So Jean unconsciously made a picture which caused the eyes of Robert Grant Burns to glisten while he watched. She ignored the men who had so fooled her, and took down her rope that she might swing the loop of it toward the cattle and drive them back across the gulley and up the coulee toward home. Cattle are stubborn things at best, and this little bunch seemed determined to seek the higher slopes. Put upon her mettle because of that little audience down below,-- a mildly jeering audience at that, she imagined,--Jean had need of her skill and her fifteen years or so of experience in handling stock.

She swung her rope and shouted, weaving back and forth across the gulley, with little lunging rushes now and then to head off an animal that tried to bolt past her up the hill. She would not have glanced toward Robert Grant Burns to save her life, and she did not hear him saying:

"Great! Great stuff! Get it all, Pete. By George, you can't beat the real thing, can you? 'J get that up-hill dash? Good! Now panoram the drive up the gulley--get it ALL, Pete--turn as long as you can see the top of her hat. My Lord! You wouldn't get stuff like that in ten years. I wish Gay could handle herself like that in the saddle, but there ain't a leading woman in the business to-day that could put that over the way she's doing it.
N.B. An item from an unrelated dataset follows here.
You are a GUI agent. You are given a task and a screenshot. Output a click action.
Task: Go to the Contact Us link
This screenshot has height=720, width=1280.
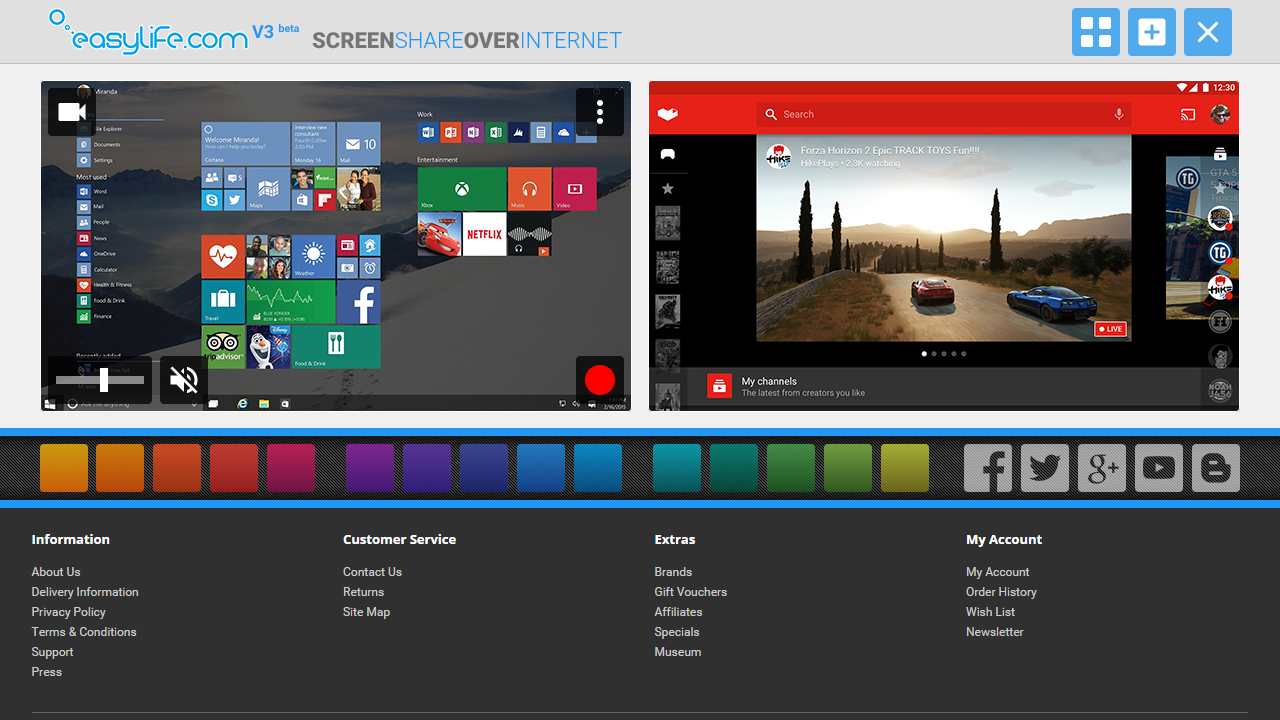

By George! Say, Gil, you get on your horse and ride after her, and find out where she lives. We can't work any more now, anyway; she's gone off with the cattle. And, say! You don't want to let her get a sight of you, or she might take a shot at you. And if she can shoot the way she rides--good night!"



CHAPTER VI


AND THE VILLAIN PURSUED HER


The young man called Gil,--to avoid wasting time in saying Gilbert James Huntley,-- mounted in haste and rode warily up the coulee some distance behind Jean. At that time and in that locality he was quite anxious that she should not discover him. Gil was not such a bad fellow, even though he did play "heavies" in all the pictures which Robert Grant Burns directed. A villain he was on the screen, and a bad one. Many's the man he had killed as cold- bloodedly as the Board of Censorship would permit. Many's the girlish, Western heart he had broken, and many's the time he had paid the penalty to brother, father, or sweetheart as the scenario of the play might decree. Many's the time he had followed girls and men warily through brush-fringed gullies and over picturesque ridges, for the entertainment of shop girls and their escorts sitting in darkened theaters and watching breathlessly the wicked deeds of Gilbert James Huntley.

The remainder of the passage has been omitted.